Pergantian Edhy Prabowo Pintu Masuk Reshuffle

Foto: Kabinet Jokowi-Maruf Amin

KBRN, Jakarta: Pergantian Edhy Prabowo sebagai Menteri Kelautan dan Perikanan dinilai sebagai pintu masuk Presiden Jokowi melakukan perombakan kabinet atau reshuffle.

Edhy Prabowo mundur sebagai menteri KKP setelah KPK menetapkan sebagai tersangka dugaan korupsi terkait izin benih lobster.

"Namun kalau kemudian Presiden nanti mendefinitifkan Menteri Kelautan dan Perikanan, maka itu bisa jadi hanya sekedar mengisi posisi Menteri Kelautan dan Perikanan saja atau bahkan itu menjadi pintu masuk reshuffle," kata Sekretaris Jenderal PPP Arsul sani kepada wartawan, Kamis (26/11/2020).
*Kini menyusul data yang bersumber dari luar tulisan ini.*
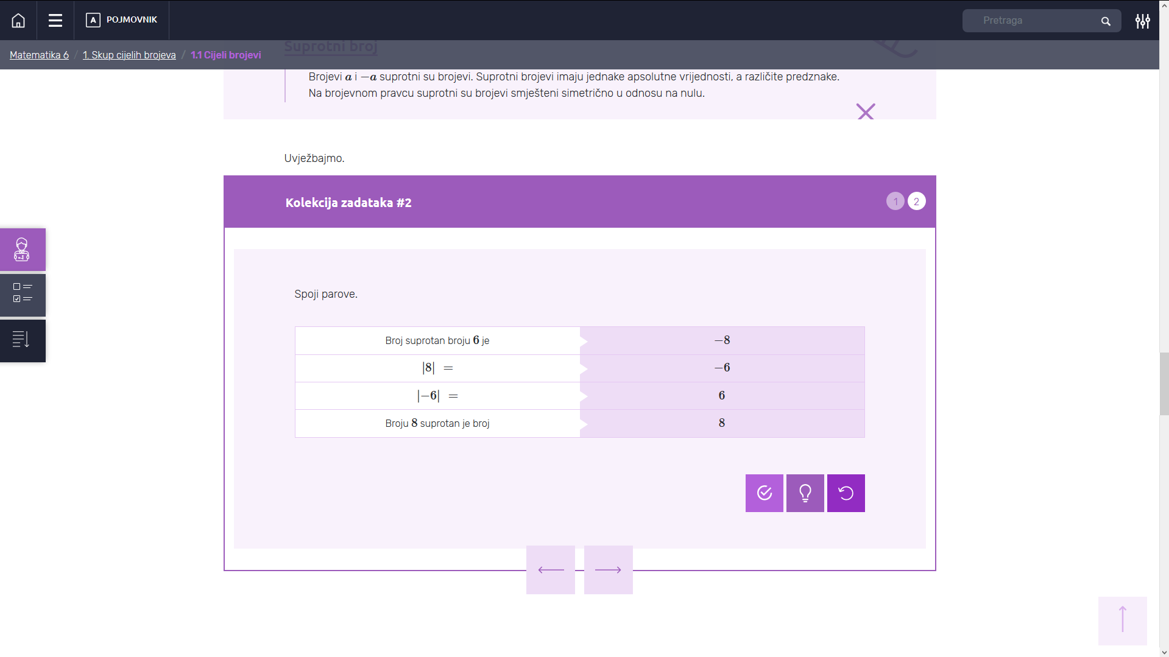Select task 2 page indicator
Image resolution: width=1169 pixels, height=657 pixels.
(x=916, y=202)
PPP sendiri, kata Arsul, menyerahkan sepenuhnya kepada Jokowi untuk mengisi kekosongan Menteri Kelautan dan Perikanan saat ini.
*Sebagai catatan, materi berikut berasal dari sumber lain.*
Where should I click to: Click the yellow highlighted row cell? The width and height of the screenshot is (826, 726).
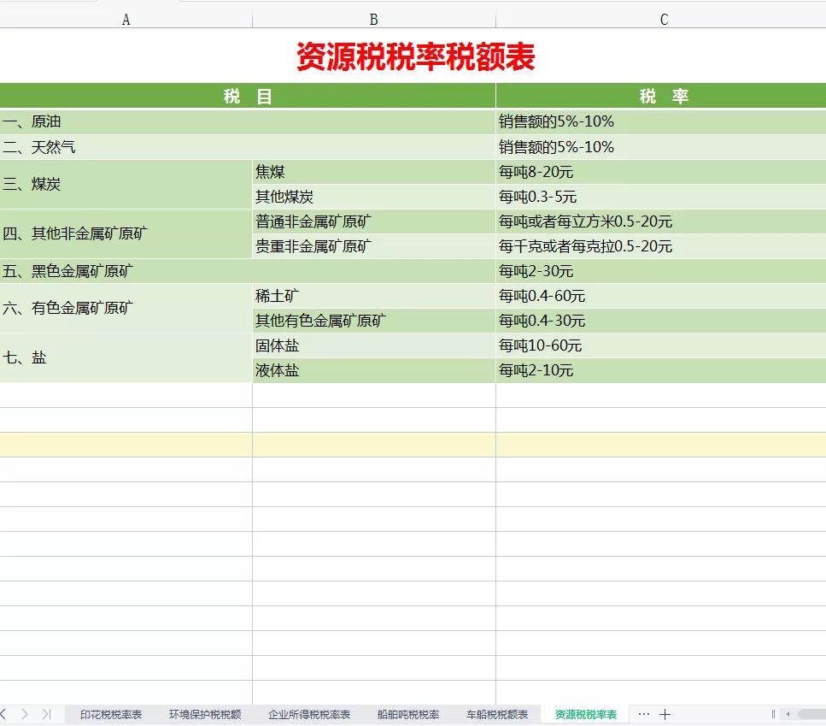124,445
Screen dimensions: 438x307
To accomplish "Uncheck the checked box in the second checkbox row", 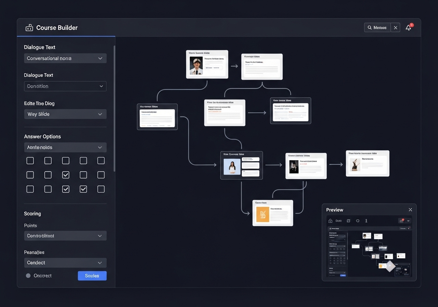I will coord(66,175).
"Soal yang mana pilihan Presiden, ya bagi PPP itu kita tunggu saja, karena itu semuanya ada dalam wilayah prerogatif Presiden," ucap Arsul.
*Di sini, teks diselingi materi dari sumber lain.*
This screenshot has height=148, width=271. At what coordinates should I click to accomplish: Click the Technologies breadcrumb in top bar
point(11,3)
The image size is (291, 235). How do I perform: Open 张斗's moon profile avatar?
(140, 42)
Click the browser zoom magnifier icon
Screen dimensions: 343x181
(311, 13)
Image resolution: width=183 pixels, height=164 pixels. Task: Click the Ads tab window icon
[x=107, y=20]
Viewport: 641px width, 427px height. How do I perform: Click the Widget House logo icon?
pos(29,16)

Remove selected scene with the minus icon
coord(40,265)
Komisi Pemberantasan Korupsi (KPK) melakukan Operasi Tangkap Tangan pada mantan Menteri Kelautan dan Perikanan Edhy Prabowo pada Rabu (25/11/2020). 

Edhy bersama istrinya, Iis Rosita Dewi, ditangkap di Bandara Soekarno-Hatta, Tangerang, tak lama setelah mendarat dari Amerika Serikat. 

KPK lantas menetapkan Edhy Prabowo sebagai tersangka. Terdapat 7 orang yang ditetapkan sebagai tersangka, sementara 2 di antaranya telah menyerahkan diri setelah buron. 

KPK menetapkan Edhy sebagai tersangka dalam kasus dugaan suap terkait perizinan tambak, usaha, dan atau pengelolaan perikanan atau komoditas perairan sejenis lainnya tahun 2020.